Render every line of the rows below as a Markdown table with two columns, No. and Line, numbering each line in order and leaving out blank lines.

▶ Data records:
--------------------------------------------------

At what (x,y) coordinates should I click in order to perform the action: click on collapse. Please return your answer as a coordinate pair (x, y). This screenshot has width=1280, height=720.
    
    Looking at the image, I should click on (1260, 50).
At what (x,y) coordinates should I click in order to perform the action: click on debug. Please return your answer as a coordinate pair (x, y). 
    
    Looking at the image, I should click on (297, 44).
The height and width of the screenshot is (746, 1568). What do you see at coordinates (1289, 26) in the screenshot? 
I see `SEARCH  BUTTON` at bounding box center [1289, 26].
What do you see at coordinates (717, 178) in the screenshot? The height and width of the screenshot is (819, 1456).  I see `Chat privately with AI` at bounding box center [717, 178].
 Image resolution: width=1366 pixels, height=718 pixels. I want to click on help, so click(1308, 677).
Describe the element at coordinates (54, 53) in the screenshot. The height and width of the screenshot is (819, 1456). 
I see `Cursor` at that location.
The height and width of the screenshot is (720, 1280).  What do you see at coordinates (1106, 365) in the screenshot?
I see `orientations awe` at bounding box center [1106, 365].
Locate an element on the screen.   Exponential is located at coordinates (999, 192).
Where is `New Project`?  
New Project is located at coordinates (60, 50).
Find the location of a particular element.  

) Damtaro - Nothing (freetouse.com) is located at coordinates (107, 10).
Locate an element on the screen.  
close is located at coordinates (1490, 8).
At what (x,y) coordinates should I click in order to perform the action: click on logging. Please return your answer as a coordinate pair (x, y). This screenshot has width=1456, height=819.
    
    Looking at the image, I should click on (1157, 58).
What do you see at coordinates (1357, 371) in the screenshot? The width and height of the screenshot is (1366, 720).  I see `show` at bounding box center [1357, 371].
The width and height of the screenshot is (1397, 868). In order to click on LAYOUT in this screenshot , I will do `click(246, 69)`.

--------------------------------------------------

▶ Expected answer:
| No. | Line |
|---|---|
| 1 | At what (x,y) coordinates should I click in order to perform the action: click on collapse. Please return your answer as a coordinate pair (x, y). This screenshot has width=1280, height=720. |
| 2 |     Looking at the image, I should click on (1260, 50). |
| 3 | At what (x,y) coordinates should I click in order to perform the action: click on debug. Please return your answer as a coordinate pair (x, y).  |
| 4 |     Looking at the image, I should click on (297, 44). |
| 5 | The height and width of the screenshot is (746, 1568). What do you see at coordinates (1289, 26) in the screenshot?  |
| 6 | I see `SEARCH  BUTTON` at bounding box center [1289, 26]. |
| 7 | What do you see at coordinates (717, 178) in the screenshot? The height and width of the screenshot is (819, 1456).  I see `Chat privately with AI` at bounding box center [717, 178]. |
| 8 |  Image resolution: width=1366 pixels, height=718 pixels. I want to click on help, so click(1308, 677). |
| 9 | Describe the element at coordinates (54, 53) in the screenshot. The height and width of the screenshot is (819, 1456).  |
| 10 | I see `Cursor` at that location. |
| 11 | The height and width of the screenshot is (720, 1280).  What do you see at coordinates (1106, 365) in the screenshot? |
| 12 | I see `orientations awe` at bounding box center [1106, 365]. |
| 13 | Locate an element on the screen.   Exponential is located at coordinates (999, 192). |
| 14 | Where is `New Project`?   |
| 15 | New Project is located at coordinates (60, 50). |
| 16 | Find the location of a particular element.   |
| 17 | ) Damtaro - Nothing (freetouse.com) is located at coordinates (107, 10). |
| 18 | Locate an element on the screen.   |
| 19 | close is located at coordinates (1490, 8). |
| 20 | At what (x,y) coordinates should I click in order to perform the action: click on logging. Please return your answer as a coordinate pair (x, y). This screenshot has width=1456, height=819. |
| 21 |     Looking at the image, I should click on (1157, 58). |
| 22 | What do you see at coordinates (1357, 371) in the screenshot? The width and height of the screenshot is (1366, 720).  I see `show` at bounding box center [1357, 371]. |
| 23 | The width and height of the screenshot is (1397, 868). In order to click on LAYOUT in this screenshot , I will do `click(246, 69)`. |